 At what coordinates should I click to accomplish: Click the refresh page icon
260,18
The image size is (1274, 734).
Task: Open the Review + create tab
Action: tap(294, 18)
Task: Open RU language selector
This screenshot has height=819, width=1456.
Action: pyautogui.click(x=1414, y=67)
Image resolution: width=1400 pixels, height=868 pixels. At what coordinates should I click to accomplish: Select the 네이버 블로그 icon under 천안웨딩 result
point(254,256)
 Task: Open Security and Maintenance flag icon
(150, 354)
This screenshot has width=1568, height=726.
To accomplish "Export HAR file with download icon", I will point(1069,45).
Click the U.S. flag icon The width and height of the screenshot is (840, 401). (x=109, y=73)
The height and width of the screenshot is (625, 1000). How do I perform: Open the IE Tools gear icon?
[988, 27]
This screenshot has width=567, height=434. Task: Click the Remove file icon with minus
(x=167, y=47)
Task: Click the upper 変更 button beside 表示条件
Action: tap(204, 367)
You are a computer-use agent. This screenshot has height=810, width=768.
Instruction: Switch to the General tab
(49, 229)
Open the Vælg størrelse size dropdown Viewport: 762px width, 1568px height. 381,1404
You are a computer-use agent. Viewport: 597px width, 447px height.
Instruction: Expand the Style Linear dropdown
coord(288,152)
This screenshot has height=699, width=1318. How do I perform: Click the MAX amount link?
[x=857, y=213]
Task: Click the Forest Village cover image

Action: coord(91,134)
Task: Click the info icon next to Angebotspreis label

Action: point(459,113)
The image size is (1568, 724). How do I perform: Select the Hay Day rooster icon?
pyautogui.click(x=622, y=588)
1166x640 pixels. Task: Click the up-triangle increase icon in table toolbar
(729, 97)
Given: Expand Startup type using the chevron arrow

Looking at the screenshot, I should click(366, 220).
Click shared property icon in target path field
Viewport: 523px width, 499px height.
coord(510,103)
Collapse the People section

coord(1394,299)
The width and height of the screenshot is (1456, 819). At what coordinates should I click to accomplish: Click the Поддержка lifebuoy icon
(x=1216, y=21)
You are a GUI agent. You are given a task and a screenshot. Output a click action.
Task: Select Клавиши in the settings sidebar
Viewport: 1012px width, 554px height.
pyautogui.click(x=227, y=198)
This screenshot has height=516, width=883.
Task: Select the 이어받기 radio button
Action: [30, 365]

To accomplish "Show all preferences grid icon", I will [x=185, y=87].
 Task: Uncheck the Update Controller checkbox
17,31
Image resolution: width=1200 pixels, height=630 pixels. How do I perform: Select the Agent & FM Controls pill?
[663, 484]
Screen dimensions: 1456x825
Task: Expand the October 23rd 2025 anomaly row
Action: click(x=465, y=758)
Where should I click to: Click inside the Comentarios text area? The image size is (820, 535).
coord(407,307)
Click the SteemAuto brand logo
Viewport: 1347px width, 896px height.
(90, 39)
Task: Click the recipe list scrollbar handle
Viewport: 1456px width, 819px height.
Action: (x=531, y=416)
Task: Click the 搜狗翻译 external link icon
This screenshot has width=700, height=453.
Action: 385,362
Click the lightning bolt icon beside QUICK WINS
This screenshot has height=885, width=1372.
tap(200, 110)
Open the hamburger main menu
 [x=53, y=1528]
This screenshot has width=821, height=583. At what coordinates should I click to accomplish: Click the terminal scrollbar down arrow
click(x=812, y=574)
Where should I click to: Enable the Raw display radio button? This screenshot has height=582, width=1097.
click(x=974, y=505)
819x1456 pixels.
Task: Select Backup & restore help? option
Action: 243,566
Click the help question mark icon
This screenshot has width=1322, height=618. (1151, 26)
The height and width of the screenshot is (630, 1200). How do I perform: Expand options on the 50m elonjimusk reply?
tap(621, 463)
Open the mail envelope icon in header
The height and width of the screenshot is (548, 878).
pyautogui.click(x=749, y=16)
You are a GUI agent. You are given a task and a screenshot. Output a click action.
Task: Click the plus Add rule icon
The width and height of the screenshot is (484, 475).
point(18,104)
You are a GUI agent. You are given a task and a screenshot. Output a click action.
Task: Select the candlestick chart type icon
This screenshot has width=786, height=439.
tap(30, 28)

- _Work instructions_: Please extract every one of the lines above and copy them out word for word, without changing anything.

- _Result for this exercise_:
 At what coordinates should I click to accomplish: Click the refresh page icon
260,18
The image size is (1274, 734).
Task: Open the Review + create tab
Action: tap(294, 18)
Task: Open RU language selector
This screenshot has height=819, width=1456.
Action: pyautogui.click(x=1414, y=67)
Image resolution: width=1400 pixels, height=868 pixels. At what coordinates should I click to accomplish: Select the 네이버 블로그 icon under 천안웨딩 result
point(254,256)
 Task: Open Security and Maintenance flag icon
(150, 354)
This screenshot has width=1568, height=726.
To accomplish "Export HAR file with download icon", I will point(1069,45).
Click the U.S. flag icon The width and height of the screenshot is (840, 401). (x=109, y=73)
The height and width of the screenshot is (625, 1000). How do I perform: Open the IE Tools gear icon?
[988, 27]
This screenshot has width=567, height=434. Task: Click the Remove file icon with minus
(x=167, y=47)
Task: Click the upper 変更 button beside 表示条件
Action: tap(204, 367)
You are a computer-use agent. This screenshot has height=810, width=768.
Instruction: Switch to the General tab
(49, 229)
Open the Vælg størrelse size dropdown Viewport: 762px width, 1568px height. 381,1404
You are a computer-use agent. Viewport: 597px width, 447px height.
Instruction: Expand the Style Linear dropdown
coord(288,152)
This screenshot has height=699, width=1318. How do I perform: Click the MAX amount link?
[x=857, y=213]
Task: Click the Forest Village cover image

Action: coord(91,134)
Task: Click the info icon next to Angebotspreis label

Action: point(459,113)
The image size is (1568, 724). How do I perform: Select the Hay Day rooster icon?
pyautogui.click(x=622, y=588)
1166x640 pixels. Task: Click the up-triangle increase icon in table toolbar
(729, 97)
Given: Expand Startup type using the chevron arrow

Looking at the screenshot, I should click(366, 220).
Click shared property icon in target path field
Viewport: 523px width, 499px height.
coord(510,103)
Collapse the People section

coord(1394,299)
The width and height of the screenshot is (1456, 819). At what coordinates should I click to accomplish: Click the Поддержка lifebuoy icon
(x=1216, y=21)
You are a GUI agent. You are given a task and a screenshot. Output a click action.
Task: Select Клавиши in the settings sidebar
Viewport: 1012px width, 554px height.
pyautogui.click(x=227, y=198)
This screenshot has height=516, width=883.
Task: Select the 이어받기 radio button
Action: [30, 365]

To accomplish "Show all preferences grid icon", I will [x=185, y=87].
 Task: Uncheck the Update Controller checkbox
17,31
Image resolution: width=1200 pixels, height=630 pixels. How do I perform: Select the Agent & FM Controls pill?
[663, 484]
Screen dimensions: 1456x825
Task: Expand the October 23rd 2025 anomaly row
Action: click(x=465, y=758)
Where should I click to: Click inside the Comentarios text area? The image size is (820, 535).
coord(407,307)
Click the SteemAuto brand logo
Viewport: 1347px width, 896px height.
(90, 39)
Task: Click the recipe list scrollbar handle
Viewport: 1456px width, 819px height.
Action: (x=531, y=416)
Task: Click the 搜狗翻译 external link icon
This screenshot has width=700, height=453.
Action: 385,362
Click the lightning bolt icon beside QUICK WINS
This screenshot has height=885, width=1372.
tap(200, 110)
Open the hamburger main menu
 [x=53, y=1528]
This screenshot has width=821, height=583. At what coordinates should I click to accomplish: Click the terminal scrollbar down arrow
click(x=812, y=574)
Where should I click to: Enable the Raw display radio button? This screenshot has height=582, width=1097.
click(x=974, y=505)
819x1456 pixels.
Task: Select Backup & restore help? option
Action: 243,566
Click the help question mark icon
This screenshot has width=1322, height=618. (1151, 26)
The height and width of the screenshot is (630, 1200). How do I perform: Expand options on the 50m elonjimusk reply?
tap(621, 463)
Open the mail envelope icon in header
The height and width of the screenshot is (548, 878).
pyautogui.click(x=749, y=16)
You are a GUI agent. You are given a task and a screenshot. Output a click action.
Task: Click the plus Add rule icon
The width and height of the screenshot is (484, 475).
point(18,104)
You are a GUI agent. You are given a task and a screenshot. Output a click action.
Task: Select the candlestick chart type icon
This screenshot has width=786, height=439.
tap(30, 28)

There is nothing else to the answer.